A copyright is a type of intellectual property that gives its owner the exclusive right to copy, distribute, adapt, display, and perform a creative work, usually for a limited time. The creative work may be in a literary, artistic, educational, or musical form. Copyright normally protects (1) literary works; (2) musical works, including any accompanying words; (3) dramatic works, including any accompanying music; (4) pantomimes and choreographic works; (5) pictorial, graphic, and sculptural works; (6) motion pictures and other audiovisual works; (7) sound recordings, which are works that result from the fixation of a series of musical, spoken, or other sounds; and (8) architectural works. 

For example, let’s say that Artist Anna wants to protect her lyrics and sheet music for her song, “B Strong,” from being misused in the music industry. She may be able to register her song lyrics with the United States Copyright Office (USCO) in order to protect her intellectual property. 

How Do I Register a Copyright?

The first step before registering a copyright is to decide whether you want to register it in the first place. Copyright fees can be expensive, and 9 times out of 10, you are protected by what is called “common law copyright law.” Common law copyright law says that the work or expression belongs to the individual who first authored it. For example, if in 1999, Johnny drew a doodle that he would later sell for $10,000 in his art exhibit in 2019, even if Johnny never registered the copyright for his doodle with the USCO, he would still be protected under the right of first use under the common law. 

Nevertheless, if you wish to register your work, you must file a specific application with the USCO, such as Literary Form TX, and pay the registration fee. Registration fees can cost from $45 to $500 depending on the work and the filer’s status. 

However, one must keep in mind that copyright does not protect (1) ideas, procedures, methods, systems, processes, concepts, principles, or discoveries; (2) works that are not fixed in a tangible form (such as a choreographic work that has not been notated or recorded or an improvisational speech that has not been written down); (3) titles, names, short phrases, and slogans; (4) familiar symbols or design; (5) mere variations of typographic ornamentation, lettering, or coloring; and (6) mere listings of ingredients or contents. 

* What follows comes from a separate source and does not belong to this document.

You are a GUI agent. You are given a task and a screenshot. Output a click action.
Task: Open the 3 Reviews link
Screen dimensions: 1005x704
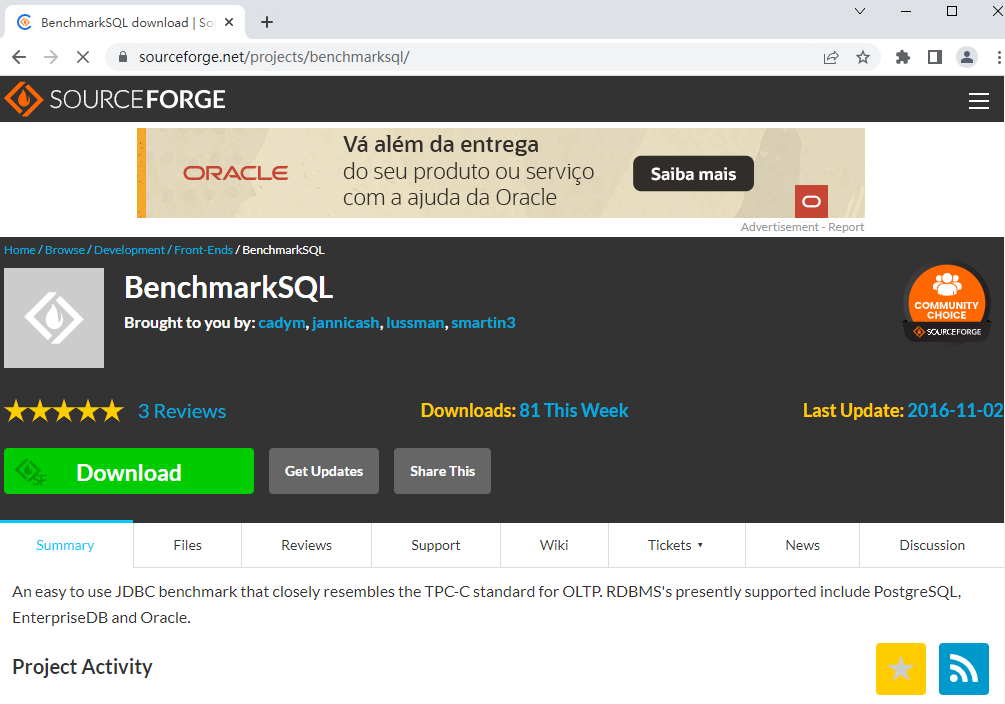(x=182, y=410)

What Is Artificial Intelligence?

Artificial intelligence is intelligence (perceiving, synthesizing, and inferring information) demonstrated by machines, as opposed to intelligence displayed by non-human animals and humans. 

Is AI-Generated Work Copyrightable?

In 2023, the USCO made its final decision regarding “Zarya of the Dawn’s” copyright registration. “Zarya of the Dawn,” registration number VAu001480196, was filed by Kristina Kashtanova on November 21, 2022 as an AI-generated comic book. While Kristina wrote the plot and the dialogue, the AI created the design, the infamous aspect of a comic book. The USCO in its February 21, 2023 letter wrote that because the “Work [was] generated by the Midjourney technology” it was not the product of human authorship, an important aspect of copyright law. As such, it held that although the AI-generated designs were not protected by copyright, the parts of the comic book that she created, such as the dialogue, were protected by her copyright registration. 

EPGD Business Law is located in beautiful Coral Gables, West Palm Beach and historic Washington D.C. Call us at (786) 837-6787, or contact us through the website to schedule a consultation.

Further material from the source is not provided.